■ Document excerpt:
Hi everyone!
I wanted to share some information from what we have learned at Haley Marketing after meeting with Indeed. This has been a hot-button topic since Indeed announced it in October.
Indeed is moving to a cost per application metric, instead of a CPC metric. However, there are two different ways this will be implemented and it depends on how your jobs get to Indeed.
If you manually post your jobs to Indeed (this is called hosted jobs)
- This will be a pay-per-application format/metric where you can accept/reject candidates. It's the most common information that has been circulating. So, if your team manually copies and pastes the jobs to your Indeed account, then you will have a period of time (I believe 72 hours - NOT business hours) to accept/reject the candidate right inside your Indeed account. That's the only place you can make that decision (as far as I know). If you accept the candidate or do not reply within the timeframe, you will be charged. If you reject the candidate, you will not be charged.
If your jobs go to Indeed via a feed of jobs (this is called Indexed jobs)

■ Raw data:
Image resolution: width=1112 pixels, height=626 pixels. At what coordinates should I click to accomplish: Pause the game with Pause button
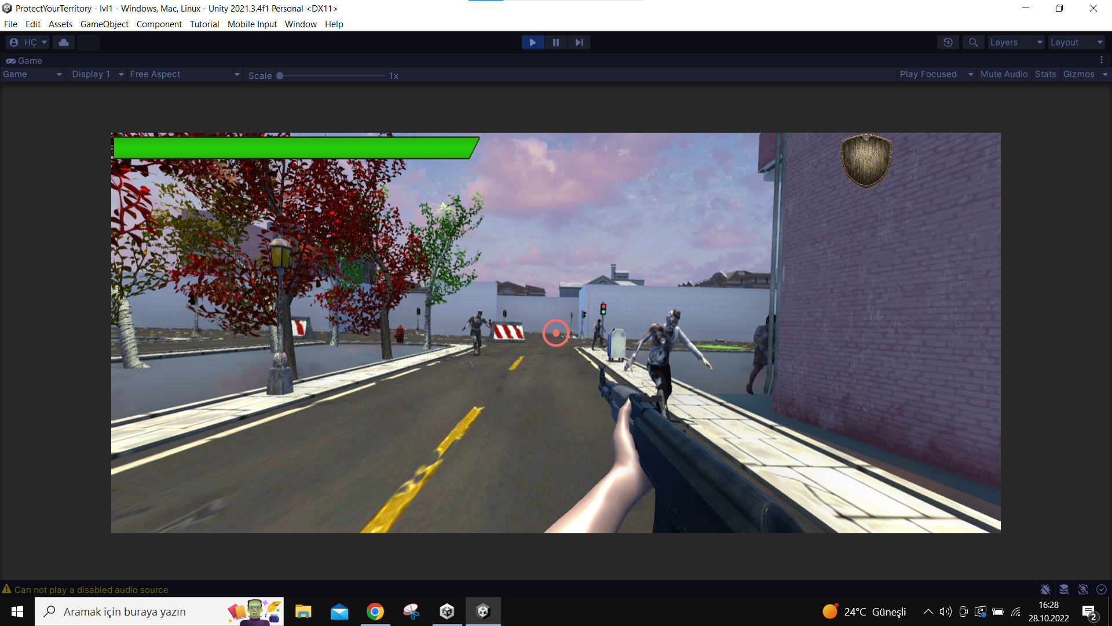point(555,42)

■ To be done:
1 – Condense the paragraph beginning "This will be a pay-per-application format" in the post on Indeed's pricing change into a short bulleted list that keeps its main facts.
2 – Carry on the post about Indeed's pricing change from the point at which it stops.
The lines above are not required for this work.

■ In response:
1 –
- Hosted jobs, which are posted to Indeed manually, are billed per application, and candidates can be accepted or rejected.
- This is the most widely circulated information about the change.
- Once a candidate applies, there is a set period (the writer believes 72 hours, not business hours) to accept or reject that candidate inside the Indeed account, which, as far as the writer knows, is the only place the decision can be made.
- Accepting a candidate, or not responding within that period, results in a charge. Rejecting a candidate does not.

2 –
- This will be a pay-per-started-application format/metric where you CANNOT accept/reject candidates. Why aren't you able to reject/accept candidates in this format? Because your candidates do not live inside the Indeed platform when they apply to your job. The candidates are sent back to your ATS (or via email to the recruiter assigned to the job). Indeed does not have the tech to allow candidates to live inside Indeed when they apply to your jobs if you send them over via an XML feed of jobs. Right now - your candidates aren't inside your Indeed account and that won't change.
Some other thoughts/questions:
- Why is Indeed doing this? Indeed keeps hearing its clients want more quality candidates. Allowing the option to accept/reject candidates is one way of doing this.
- Will my costs go up? Honestly, I do not know. Some thoughts here as I've been giving it a lot of thought
- Right now - our team manages/optimizes campaigns to cost per application anyway. If your team does the same, then nothing really should change.
- The only way I can see costs going up is if Indeed artificially inflates / sets a higher-price for applications. I have no reason to believe Indeed will do this but it's something to keep on our radars. If they start to say the cost-per-application for a manufacturing worker is going to start at $5 when you have been paying $3, well that's going to increase costs. Again, I do not know if it will happen but it's one of those areas that seems like we should watch.
- Obviously you could spend more money if you don't have the right limits in place (job-level, campaign-level) and/or don't check the applications within the timeframe (if you have using the Hosted Jobs method I talked about above)
At Haley Marketing, we manage ad spend for a number of clients and we are preparing for this change with our clients. It seems Indeed is systematically rolling this out across its client base.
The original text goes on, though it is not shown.